◆ AIM OF THE TASK:
From the entries, return every line where the string "computer" shows up.

◆ Collected data entries:
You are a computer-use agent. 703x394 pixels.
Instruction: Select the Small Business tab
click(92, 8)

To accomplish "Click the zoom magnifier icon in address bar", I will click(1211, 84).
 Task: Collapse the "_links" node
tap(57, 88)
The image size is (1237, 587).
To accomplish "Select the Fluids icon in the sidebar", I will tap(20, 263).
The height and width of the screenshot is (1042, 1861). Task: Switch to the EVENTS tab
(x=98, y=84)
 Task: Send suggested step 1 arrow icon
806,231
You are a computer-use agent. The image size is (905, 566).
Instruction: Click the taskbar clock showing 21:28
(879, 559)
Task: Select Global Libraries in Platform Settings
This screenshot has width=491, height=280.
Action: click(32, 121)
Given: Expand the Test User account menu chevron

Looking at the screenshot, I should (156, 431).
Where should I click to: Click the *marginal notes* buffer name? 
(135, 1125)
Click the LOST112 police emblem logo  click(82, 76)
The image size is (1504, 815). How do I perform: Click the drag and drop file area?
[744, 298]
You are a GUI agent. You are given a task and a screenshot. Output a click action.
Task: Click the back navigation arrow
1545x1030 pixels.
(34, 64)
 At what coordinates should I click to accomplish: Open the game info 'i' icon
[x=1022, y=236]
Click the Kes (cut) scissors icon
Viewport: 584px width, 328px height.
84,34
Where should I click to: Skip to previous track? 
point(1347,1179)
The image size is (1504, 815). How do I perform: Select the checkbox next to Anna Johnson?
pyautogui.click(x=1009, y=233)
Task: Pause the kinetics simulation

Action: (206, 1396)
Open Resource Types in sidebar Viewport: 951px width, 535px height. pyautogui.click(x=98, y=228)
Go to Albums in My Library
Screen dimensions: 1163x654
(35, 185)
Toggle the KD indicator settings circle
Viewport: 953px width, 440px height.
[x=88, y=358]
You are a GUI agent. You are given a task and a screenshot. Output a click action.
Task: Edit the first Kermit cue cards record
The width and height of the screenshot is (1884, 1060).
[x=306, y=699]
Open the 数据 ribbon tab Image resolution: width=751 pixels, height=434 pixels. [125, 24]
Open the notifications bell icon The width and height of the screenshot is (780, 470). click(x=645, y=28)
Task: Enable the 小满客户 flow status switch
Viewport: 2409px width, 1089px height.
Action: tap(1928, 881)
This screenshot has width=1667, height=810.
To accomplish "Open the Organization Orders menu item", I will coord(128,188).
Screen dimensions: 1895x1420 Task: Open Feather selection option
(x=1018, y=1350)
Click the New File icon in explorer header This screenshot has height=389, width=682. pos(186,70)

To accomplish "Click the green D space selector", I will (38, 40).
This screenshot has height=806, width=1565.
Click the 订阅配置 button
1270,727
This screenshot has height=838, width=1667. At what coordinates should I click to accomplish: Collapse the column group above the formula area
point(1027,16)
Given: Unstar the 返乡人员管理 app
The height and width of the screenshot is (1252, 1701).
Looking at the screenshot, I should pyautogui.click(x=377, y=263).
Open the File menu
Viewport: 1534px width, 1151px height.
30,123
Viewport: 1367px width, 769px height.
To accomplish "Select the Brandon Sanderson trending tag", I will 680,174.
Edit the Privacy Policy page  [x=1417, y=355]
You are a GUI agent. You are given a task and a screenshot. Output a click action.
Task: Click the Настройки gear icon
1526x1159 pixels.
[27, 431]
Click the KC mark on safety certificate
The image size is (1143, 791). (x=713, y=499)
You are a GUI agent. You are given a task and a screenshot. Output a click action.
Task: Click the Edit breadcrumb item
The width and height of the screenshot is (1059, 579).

◆ SOLUTION TO THIS TASK:
You are a computer-use agent. 703x394 pixels.
You are a computer-use agent. The image size is (905, 566).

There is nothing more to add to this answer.